Después no sentí nada. Sí, un jaloneo. Asumo que de mis conductos. Pero no hubo nada de dolor. Sólo escuché que el doctor decía la palabra corte y se escuchaba un chasquido de unas tijeras. Luego sentí como si pelara un cable de electricidad. Luego vino la cauterización, porque se vino un olor como a Carnitas Romo. Una pequeña sutura, un parche. Y para abajo. Chequé el reloj. Habían pasado quince minutos. Pinche doctor Orona, una pistola. Tengo una efectividad del cien por ciento, presumió.

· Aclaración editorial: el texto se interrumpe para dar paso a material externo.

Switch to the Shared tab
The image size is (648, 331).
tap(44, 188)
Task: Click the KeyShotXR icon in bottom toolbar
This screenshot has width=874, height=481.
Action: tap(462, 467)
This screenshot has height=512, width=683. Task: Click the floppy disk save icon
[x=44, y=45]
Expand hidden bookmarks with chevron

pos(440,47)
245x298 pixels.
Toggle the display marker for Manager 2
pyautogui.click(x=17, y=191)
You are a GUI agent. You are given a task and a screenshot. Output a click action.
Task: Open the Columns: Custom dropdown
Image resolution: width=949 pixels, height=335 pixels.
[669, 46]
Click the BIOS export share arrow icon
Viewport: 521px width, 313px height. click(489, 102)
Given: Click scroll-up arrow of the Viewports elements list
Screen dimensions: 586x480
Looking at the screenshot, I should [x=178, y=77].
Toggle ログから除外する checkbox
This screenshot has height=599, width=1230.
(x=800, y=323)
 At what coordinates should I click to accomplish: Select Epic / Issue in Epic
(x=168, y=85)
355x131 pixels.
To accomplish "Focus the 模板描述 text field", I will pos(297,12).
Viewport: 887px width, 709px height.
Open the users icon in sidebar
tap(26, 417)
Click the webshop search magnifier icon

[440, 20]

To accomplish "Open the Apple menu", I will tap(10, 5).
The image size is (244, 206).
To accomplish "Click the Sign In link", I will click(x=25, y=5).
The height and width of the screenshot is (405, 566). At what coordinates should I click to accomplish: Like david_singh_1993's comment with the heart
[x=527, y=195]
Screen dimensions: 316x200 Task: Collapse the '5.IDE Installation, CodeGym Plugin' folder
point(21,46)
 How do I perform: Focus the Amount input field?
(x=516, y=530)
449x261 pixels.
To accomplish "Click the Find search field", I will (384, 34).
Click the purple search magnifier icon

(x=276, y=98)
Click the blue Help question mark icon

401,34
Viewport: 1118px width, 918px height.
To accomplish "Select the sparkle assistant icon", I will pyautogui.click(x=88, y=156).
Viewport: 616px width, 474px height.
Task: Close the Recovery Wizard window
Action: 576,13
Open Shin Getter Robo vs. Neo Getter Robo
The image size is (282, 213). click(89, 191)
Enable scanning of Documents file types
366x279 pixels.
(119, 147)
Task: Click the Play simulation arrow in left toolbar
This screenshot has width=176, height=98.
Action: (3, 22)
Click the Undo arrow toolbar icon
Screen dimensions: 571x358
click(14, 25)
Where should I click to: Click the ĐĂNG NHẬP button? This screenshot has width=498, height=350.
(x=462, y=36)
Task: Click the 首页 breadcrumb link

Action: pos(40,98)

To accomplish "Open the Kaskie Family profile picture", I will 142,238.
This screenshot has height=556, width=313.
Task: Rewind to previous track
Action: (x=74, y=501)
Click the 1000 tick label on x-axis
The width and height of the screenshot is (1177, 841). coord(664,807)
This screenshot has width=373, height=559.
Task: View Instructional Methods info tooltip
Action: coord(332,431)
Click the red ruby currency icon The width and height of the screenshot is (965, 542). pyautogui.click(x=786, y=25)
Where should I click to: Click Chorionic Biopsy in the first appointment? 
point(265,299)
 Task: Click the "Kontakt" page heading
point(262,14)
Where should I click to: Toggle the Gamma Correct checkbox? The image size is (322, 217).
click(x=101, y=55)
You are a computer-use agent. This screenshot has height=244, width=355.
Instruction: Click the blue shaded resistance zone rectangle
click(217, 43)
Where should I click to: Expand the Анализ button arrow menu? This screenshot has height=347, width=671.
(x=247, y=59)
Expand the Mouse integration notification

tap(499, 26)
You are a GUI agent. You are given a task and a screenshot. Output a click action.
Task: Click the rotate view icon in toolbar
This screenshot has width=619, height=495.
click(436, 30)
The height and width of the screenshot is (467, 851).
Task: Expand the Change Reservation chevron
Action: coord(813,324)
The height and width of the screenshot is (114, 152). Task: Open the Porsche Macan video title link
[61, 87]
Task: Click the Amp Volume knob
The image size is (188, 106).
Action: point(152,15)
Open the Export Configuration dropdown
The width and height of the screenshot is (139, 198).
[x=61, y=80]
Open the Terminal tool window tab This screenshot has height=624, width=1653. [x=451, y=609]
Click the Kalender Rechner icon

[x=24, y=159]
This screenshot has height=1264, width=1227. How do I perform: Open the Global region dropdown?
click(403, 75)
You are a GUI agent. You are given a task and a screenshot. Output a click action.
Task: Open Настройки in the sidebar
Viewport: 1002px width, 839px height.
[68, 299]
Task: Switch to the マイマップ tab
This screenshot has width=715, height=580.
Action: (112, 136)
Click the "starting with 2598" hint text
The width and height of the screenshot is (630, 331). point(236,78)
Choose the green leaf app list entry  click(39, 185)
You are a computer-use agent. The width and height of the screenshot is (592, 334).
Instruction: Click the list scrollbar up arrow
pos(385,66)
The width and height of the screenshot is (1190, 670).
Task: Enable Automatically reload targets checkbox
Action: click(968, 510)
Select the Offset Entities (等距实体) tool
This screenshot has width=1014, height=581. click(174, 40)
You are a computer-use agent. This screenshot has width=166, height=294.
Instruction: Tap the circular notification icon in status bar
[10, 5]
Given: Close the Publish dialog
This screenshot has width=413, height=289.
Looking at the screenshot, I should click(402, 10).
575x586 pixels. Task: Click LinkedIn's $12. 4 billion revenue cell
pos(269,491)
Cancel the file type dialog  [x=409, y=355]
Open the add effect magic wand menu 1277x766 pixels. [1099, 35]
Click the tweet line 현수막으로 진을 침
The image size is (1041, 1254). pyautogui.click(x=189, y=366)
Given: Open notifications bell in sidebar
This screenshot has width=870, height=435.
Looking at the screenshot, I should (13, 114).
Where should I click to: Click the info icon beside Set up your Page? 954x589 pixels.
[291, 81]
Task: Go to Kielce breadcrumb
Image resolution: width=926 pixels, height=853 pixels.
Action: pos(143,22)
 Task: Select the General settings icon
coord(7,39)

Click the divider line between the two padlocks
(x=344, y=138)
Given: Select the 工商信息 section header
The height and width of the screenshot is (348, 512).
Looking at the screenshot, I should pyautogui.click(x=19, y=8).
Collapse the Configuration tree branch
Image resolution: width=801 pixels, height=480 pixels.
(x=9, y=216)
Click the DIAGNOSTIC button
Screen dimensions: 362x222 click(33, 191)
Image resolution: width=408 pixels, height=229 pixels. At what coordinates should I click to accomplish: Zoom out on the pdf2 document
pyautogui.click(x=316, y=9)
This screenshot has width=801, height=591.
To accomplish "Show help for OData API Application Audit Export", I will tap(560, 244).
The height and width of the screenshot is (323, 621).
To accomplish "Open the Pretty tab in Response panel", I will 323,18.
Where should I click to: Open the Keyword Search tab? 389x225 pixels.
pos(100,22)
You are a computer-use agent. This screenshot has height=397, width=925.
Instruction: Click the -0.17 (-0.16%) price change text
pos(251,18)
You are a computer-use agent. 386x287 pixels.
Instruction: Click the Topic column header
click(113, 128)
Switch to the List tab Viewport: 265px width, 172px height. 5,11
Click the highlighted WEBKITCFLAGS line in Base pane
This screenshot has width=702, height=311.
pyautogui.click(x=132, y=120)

De haber sabido que era tan fácil me la habría hecho hace cinco años, pensé mientras manejaba hacia mi casa. Me restregué cinco horas una bolsa de alitas congeladas y otra de fresas, alternándolas. Y me tiré a reposar tres días y a chupar ketoroloco, como me indicó Orona. Sentía los güevos hinchados. Fuera de eso no experimentaba molestia alguna. Ya está, güey, me dije. Ahora eres como el Splenda. Endulzas pero no engordas. Siete días sin actividad física. Veinte puñetas y entonces sí, libre soooooy, libre sooooy.